═══ Information shown

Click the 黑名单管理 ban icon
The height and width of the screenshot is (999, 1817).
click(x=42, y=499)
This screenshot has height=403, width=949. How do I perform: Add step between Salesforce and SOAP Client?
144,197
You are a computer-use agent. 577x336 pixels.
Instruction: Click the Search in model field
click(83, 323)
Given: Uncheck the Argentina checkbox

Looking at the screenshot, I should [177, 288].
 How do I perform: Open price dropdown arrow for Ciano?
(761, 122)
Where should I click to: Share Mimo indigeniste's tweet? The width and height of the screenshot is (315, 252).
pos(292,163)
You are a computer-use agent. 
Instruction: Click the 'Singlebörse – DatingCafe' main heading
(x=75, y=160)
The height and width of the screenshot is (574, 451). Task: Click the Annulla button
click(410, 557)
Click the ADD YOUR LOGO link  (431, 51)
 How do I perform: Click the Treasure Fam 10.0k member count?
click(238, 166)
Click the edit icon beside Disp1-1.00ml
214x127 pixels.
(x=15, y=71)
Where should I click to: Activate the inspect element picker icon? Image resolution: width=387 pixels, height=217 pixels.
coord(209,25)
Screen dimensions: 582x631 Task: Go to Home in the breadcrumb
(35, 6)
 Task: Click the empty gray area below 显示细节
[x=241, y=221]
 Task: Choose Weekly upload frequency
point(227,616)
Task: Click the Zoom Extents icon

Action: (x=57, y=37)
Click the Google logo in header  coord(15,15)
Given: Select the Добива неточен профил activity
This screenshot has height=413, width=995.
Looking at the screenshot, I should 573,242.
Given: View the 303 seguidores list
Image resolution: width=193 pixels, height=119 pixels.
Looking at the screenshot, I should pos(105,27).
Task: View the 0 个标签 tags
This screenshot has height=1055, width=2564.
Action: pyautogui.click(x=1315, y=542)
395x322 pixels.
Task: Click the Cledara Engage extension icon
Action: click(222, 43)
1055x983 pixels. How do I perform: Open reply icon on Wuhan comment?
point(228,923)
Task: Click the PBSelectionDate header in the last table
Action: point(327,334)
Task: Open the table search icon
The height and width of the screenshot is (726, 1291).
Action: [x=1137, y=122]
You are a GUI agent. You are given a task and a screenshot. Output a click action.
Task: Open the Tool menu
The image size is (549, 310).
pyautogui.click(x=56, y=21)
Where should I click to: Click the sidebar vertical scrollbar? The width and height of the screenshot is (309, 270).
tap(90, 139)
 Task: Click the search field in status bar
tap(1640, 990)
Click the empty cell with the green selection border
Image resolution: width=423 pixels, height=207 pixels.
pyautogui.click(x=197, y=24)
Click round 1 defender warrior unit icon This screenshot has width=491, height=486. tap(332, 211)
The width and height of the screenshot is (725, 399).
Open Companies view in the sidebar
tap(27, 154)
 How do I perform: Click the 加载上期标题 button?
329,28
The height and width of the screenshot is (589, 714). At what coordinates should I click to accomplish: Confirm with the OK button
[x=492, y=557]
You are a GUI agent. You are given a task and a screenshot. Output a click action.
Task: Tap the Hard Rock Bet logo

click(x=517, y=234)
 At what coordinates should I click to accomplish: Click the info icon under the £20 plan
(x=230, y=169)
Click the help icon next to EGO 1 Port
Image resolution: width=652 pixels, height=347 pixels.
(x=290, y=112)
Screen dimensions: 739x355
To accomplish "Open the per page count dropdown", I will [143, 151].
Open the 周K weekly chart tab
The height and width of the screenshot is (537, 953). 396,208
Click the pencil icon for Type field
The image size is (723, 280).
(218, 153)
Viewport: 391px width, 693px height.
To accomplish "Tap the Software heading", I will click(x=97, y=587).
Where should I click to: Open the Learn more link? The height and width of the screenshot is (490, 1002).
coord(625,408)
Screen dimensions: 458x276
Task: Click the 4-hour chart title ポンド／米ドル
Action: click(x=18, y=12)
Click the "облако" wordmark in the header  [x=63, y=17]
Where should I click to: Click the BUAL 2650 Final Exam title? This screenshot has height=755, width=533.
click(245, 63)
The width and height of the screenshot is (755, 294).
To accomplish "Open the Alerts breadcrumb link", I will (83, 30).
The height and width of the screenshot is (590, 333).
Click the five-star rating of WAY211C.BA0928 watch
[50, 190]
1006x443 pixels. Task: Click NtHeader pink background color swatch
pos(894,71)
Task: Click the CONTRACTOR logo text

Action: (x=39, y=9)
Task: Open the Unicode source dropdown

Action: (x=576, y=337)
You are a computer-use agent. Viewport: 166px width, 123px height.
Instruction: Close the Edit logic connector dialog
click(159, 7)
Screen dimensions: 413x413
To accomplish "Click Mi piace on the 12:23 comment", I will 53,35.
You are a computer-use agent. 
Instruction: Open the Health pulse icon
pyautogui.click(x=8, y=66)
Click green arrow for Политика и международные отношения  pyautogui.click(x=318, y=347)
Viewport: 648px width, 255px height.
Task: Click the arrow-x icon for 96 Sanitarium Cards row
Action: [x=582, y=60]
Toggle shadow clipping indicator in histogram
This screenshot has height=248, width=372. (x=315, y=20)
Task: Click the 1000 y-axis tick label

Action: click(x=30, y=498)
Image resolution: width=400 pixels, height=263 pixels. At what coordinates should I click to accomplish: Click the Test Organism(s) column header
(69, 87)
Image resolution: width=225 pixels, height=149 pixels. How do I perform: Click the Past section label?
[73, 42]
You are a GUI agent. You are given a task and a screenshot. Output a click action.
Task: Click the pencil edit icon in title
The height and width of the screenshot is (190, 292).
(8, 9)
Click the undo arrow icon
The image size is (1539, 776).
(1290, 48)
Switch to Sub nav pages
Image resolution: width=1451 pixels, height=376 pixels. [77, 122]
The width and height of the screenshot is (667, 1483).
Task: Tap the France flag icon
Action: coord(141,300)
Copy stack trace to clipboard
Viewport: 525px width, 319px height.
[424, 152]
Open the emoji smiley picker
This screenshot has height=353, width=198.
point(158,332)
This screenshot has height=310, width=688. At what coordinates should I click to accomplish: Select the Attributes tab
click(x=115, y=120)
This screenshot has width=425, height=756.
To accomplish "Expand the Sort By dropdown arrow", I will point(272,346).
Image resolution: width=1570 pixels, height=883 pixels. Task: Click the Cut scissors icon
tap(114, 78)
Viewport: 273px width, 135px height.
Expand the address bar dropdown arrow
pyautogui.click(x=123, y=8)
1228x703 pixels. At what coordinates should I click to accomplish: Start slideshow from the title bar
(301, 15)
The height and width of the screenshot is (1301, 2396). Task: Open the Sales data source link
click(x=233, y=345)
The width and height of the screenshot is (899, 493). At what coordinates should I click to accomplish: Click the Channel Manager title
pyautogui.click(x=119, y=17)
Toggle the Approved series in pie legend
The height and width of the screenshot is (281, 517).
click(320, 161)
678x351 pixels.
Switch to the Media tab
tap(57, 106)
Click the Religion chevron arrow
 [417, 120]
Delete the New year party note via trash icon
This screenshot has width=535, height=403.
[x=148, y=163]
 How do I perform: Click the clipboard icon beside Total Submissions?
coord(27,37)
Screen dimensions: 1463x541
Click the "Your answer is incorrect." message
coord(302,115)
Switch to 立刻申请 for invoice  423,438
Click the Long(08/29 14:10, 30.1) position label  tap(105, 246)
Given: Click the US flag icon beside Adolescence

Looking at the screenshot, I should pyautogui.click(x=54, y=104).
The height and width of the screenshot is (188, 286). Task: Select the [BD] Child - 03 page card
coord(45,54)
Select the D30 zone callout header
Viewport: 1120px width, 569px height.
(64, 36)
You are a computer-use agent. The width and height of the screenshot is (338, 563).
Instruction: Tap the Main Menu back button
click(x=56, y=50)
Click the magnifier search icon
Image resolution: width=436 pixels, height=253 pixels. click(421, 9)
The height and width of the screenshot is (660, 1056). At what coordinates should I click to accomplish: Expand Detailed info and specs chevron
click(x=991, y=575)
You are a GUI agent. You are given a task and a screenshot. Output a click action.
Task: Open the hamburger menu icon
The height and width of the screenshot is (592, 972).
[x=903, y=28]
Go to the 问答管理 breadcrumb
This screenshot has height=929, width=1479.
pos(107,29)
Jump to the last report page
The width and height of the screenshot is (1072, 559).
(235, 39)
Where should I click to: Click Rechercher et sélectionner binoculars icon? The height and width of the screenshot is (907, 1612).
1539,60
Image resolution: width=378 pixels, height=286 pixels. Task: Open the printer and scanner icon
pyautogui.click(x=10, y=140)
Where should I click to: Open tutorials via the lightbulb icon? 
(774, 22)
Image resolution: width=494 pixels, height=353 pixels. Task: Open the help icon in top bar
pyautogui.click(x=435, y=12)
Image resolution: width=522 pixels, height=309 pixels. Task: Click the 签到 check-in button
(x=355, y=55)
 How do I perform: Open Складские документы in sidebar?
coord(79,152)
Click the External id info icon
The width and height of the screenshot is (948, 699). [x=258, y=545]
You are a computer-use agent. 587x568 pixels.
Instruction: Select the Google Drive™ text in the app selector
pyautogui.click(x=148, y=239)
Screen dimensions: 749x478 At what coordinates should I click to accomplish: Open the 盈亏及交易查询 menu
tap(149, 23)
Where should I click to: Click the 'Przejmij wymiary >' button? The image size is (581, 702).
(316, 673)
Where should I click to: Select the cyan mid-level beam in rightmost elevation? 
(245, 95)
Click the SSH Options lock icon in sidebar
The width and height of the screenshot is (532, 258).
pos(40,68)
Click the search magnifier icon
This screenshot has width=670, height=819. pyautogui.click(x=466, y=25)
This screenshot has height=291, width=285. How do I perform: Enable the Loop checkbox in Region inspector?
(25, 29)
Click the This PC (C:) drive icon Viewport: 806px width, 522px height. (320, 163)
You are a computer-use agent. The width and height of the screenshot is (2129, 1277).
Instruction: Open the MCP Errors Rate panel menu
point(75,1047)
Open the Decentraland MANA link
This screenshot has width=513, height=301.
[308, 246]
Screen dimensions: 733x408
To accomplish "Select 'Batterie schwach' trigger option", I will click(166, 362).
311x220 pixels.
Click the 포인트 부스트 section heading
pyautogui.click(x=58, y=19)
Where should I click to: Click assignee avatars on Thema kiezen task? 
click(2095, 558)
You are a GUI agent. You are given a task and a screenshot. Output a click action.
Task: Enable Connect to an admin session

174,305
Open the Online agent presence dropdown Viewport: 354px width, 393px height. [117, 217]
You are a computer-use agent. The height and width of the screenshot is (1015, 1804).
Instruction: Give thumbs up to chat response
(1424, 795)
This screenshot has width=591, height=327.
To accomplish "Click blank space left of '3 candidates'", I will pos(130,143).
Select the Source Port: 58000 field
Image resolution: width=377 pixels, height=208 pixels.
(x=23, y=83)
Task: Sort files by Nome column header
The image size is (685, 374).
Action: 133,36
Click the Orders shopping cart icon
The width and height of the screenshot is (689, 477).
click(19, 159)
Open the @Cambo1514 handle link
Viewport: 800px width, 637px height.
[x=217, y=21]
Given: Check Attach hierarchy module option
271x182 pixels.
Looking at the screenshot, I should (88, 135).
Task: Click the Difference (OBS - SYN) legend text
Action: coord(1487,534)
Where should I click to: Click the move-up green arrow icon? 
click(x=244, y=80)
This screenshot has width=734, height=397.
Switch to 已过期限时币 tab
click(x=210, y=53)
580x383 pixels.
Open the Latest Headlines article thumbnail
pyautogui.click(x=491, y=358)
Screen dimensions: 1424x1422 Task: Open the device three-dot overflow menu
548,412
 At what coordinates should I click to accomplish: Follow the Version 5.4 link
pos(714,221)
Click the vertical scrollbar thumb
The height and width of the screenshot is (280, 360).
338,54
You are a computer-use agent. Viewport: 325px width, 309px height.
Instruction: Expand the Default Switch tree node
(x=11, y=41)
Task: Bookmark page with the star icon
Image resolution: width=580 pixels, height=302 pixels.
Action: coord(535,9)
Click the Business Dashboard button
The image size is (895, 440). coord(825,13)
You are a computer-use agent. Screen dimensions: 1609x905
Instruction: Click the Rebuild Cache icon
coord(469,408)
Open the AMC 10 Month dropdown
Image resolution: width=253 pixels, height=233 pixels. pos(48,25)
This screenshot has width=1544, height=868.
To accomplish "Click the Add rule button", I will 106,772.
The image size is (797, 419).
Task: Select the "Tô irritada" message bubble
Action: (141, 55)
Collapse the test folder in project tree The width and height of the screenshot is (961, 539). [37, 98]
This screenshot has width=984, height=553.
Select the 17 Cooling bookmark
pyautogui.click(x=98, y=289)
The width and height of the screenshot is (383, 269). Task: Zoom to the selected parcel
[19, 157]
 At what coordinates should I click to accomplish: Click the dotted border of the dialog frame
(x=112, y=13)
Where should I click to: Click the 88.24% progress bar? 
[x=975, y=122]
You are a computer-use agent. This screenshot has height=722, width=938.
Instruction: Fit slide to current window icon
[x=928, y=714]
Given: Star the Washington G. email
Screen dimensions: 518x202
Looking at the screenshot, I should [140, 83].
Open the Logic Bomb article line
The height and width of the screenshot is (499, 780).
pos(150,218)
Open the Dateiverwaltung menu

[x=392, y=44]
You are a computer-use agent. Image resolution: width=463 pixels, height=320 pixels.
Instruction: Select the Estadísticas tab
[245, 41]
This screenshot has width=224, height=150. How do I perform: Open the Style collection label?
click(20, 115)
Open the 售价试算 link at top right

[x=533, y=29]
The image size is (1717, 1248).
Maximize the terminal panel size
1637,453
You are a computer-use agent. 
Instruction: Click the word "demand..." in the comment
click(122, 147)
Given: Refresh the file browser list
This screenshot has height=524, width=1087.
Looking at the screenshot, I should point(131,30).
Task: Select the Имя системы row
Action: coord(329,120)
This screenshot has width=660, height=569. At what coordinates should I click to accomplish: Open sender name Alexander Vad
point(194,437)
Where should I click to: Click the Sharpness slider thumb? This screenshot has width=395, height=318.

══════

Requirement →
Gather each line of the records above that contains the word "link".

Response to this task →
Click the ADD YOUR LOGO link  (431, 51)
Where should I click to: Open the Learn more link? The height and width of the screenshot is (490, 1002).
To accomplish "Open the Alerts breadcrumb link", I will (83, 30).
The height and width of the screenshot is (1301, 2396). Task: Open the Sales data source link
Open the Decentraland MANA link
Open the @Cambo1514 handle link
 At what coordinates should I click to accomplish: Follow the Version 5.4 link
Open the 售价试算 link at top right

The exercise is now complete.